• [Tarea] Convierte todas las filas siguientes en una lista numerada y omite las líneas en blanco.

——————

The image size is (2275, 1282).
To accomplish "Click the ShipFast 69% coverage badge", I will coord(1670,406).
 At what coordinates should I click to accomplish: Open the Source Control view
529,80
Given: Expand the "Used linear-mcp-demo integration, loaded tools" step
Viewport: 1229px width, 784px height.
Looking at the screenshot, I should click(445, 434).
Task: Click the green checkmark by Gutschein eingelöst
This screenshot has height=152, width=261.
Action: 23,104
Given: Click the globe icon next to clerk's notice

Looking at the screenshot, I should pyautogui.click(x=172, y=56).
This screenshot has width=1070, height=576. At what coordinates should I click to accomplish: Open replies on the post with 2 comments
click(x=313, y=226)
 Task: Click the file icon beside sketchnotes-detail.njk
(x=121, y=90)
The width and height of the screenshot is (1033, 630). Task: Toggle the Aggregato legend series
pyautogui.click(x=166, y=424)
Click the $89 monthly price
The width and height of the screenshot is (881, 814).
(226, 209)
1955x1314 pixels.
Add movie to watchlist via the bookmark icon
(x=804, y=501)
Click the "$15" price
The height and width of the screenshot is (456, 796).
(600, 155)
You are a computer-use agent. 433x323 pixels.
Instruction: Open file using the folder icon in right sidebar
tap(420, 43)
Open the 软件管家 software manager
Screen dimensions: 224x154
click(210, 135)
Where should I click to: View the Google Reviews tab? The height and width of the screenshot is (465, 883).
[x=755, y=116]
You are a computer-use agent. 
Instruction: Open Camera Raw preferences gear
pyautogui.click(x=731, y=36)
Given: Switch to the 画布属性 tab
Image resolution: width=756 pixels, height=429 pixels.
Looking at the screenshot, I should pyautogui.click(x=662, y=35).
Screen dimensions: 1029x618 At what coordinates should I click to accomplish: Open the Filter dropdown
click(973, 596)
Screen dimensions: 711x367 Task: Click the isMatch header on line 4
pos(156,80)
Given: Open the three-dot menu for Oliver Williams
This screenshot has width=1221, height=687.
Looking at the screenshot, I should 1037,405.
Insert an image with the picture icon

——————

• [Solución]
1. The image size is (2275, 1282).
2. To accomplish "Click the ShipFast 69% coverage badge", I will coord(1670,406).
3.  At what coordinates should I click to accomplish: Open the Source Control view
4. 529,80
5. Given: Expand the "Used linear-mcp-demo integration, loaded tools" step
6. Viewport: 1229px width, 784px height.
7. Looking at the screenshot, I should click(445, 434).
8. Task: Click the green checkmark by Gutschein eingelöst
9. This screenshot has height=152, width=261.
10. Action: 23,104
11. Given: Click the globe icon next to clerk's notice
12. Looking at the screenshot, I should pyautogui.click(x=172, y=56).
13. This screenshot has width=1070, height=576. At what coordinates should I click to accomplish: Open replies on the post with 2 comments
14. click(x=313, y=226)
15.  Task: Click the file icon beside sketchnotes-detail.njk
16. (x=121, y=90)
17. The width and height of the screenshot is (1033, 630). Task: Toggle the Aggregato legend series
18. pyautogui.click(x=166, y=424)
19. Click the $89 monthly price
20. The width and height of the screenshot is (881, 814).
21. (226, 209)
22. 1955x1314 pixels.
23. Add movie to watchlist via the bookmark icon
24. (x=804, y=501)
25. Click the "$15" price
26. The height and width of the screenshot is (456, 796).
27. (600, 155)
28. You are a computer-use agent. 433x323 pixels.
29. Instruction: Open file using the folder icon in right sidebar
30. tap(420, 43)
31. Open the 软件管家 software manager
32. Screen dimensions: 224x154
33. click(210, 135)
34. Where should I click to: View the Google Reviews tab? The height and width of the screenshot is (465, 883).
35. [x=755, y=116]
36. You are a computer-use agent. 
37. Instruction: Open Camera Raw preferences gear
38. pyautogui.click(x=731, y=36)
39. Given: Switch to the 画布属性 tab
40. Image resolution: width=756 pixels, height=429 pixels.
41. Looking at the screenshot, I should pyautogui.click(x=662, y=35).
42. Screen dimensions: 1029x618 At what coordinates should I click to accomplish: Open the Filter dropdown
43. click(973, 596)
44. Screen dimensions: 711x367 Task: Click the isMatch header on line 4
45. pos(156,80)
46. Given: Open the three-dot menu for Oliver Williams
47. This screenshot has width=1221, height=687.
48. Looking at the screenshot, I should 1037,405.
49. Insert an image with the picture icon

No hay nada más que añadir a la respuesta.